* Article *
=====

Perkins raises the question that rattles around in the back of my head every week when I look at the week's school plans. How much of this stuff is really worth learning? I believe that if she specifically asked for it, then it is worth it because it interests her. The concept of "unschooling" among the homeschooling community addresses this by allowing the learning to be completely child-led. The children learn what interests them. Parents help find resources if necessary, but the rest is in the child's hands. A study published in Psychology Today found that unschooled children grew up to be productive members of society with college degrees and a variety of jobs. ("Survey of Grown Unschoolers, Part 3: Pursuing Careers", Peter Gray, Ph.D., Psychology Today (online article), 6/21/2014).

While Perkins was not specifically talking about unschooling, the question still applies. These unschoolers learned to learn and think on their own. In some ways, as Perkins suggests we do with the traditional topics, these unschoolers taught themselves lessons for their future. Maybe we should ask, "What is worth learning and is it specific to the person doing the learning?" 

I started reflecting on my own learning when we began homeschooling. This course gives me new angles to ponder. When I look at my daughter and her homeschooled friends, it makes me sad about how I was taught. I was often bored and uninspired in school. My interests and learning style were rarely taken into account. Children deserve more than that and my goal is to do my part to achieve this.

Monday, September 8, 2014

What I Think I Know... What I Puzzle Over... and What I would Like to Explore

Today's "think piece" is a grid.  Down one side is "What I Know", "What I Don't Know", and "What I would Like to Know".  The top of the grid are the following categories:  "About Learning", "About Teaching", and "About Contexts for Learning".  Before I get started on this exercise, as the title of this post suggests, I'm actually changing the wording to David Perkin's thinking routine of think-puzzle-explore because learning begins with what I think I know.  

What I think I know about learning
I think we are all life-long learners.  The adage, "you learn something new everyday", is absolutely true if you're open to that idea.

I think we need guidance to learn how to learn efficiently.  The last class I took, Learning How to Learn, dove into this into great detail.  I highly recommend this to teachers as it helped me shape my own teaching practices to better help my students learn their material.

I think that everyone has a different learning style and speed at which they learn material.  As teachers, I believe it's important to take this into account even though this can be challenging in a a room of 20 - 30 students (or more!)

What I puzzle about with learning
I puzzle over why some people have a "head for" a particular topic while other's don't.  For example, some people are math whizzes and others can barely balance their checkbook.  I know it's possible to re-train your brain, but I wonder why our initial blank slates are so different.

=====

* Stored data *

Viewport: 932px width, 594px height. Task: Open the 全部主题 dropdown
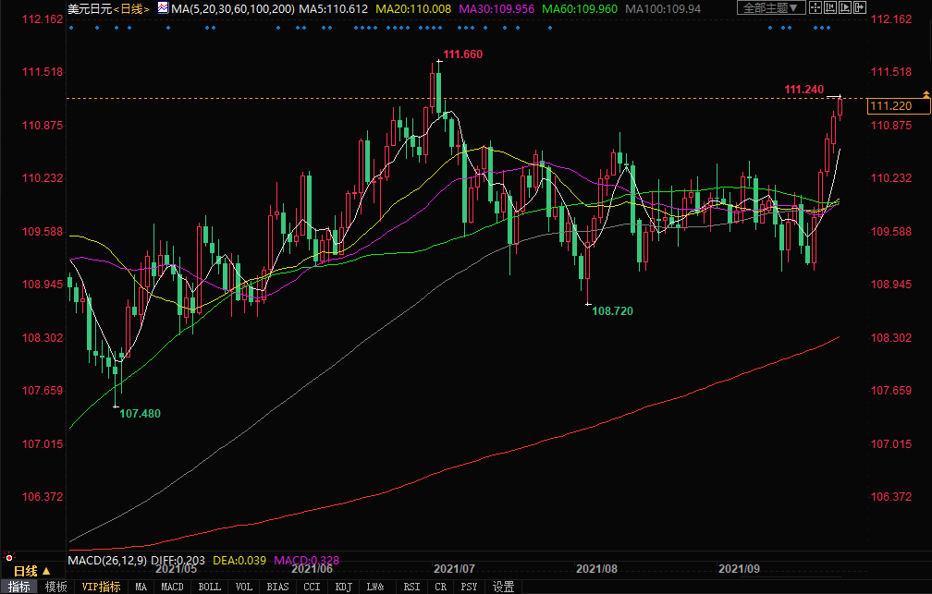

=====

* Exercise requirements *
What was the name of the last class the writer of the blog post took? The listing has no role in this.

* Written response *
Learning How to Learn.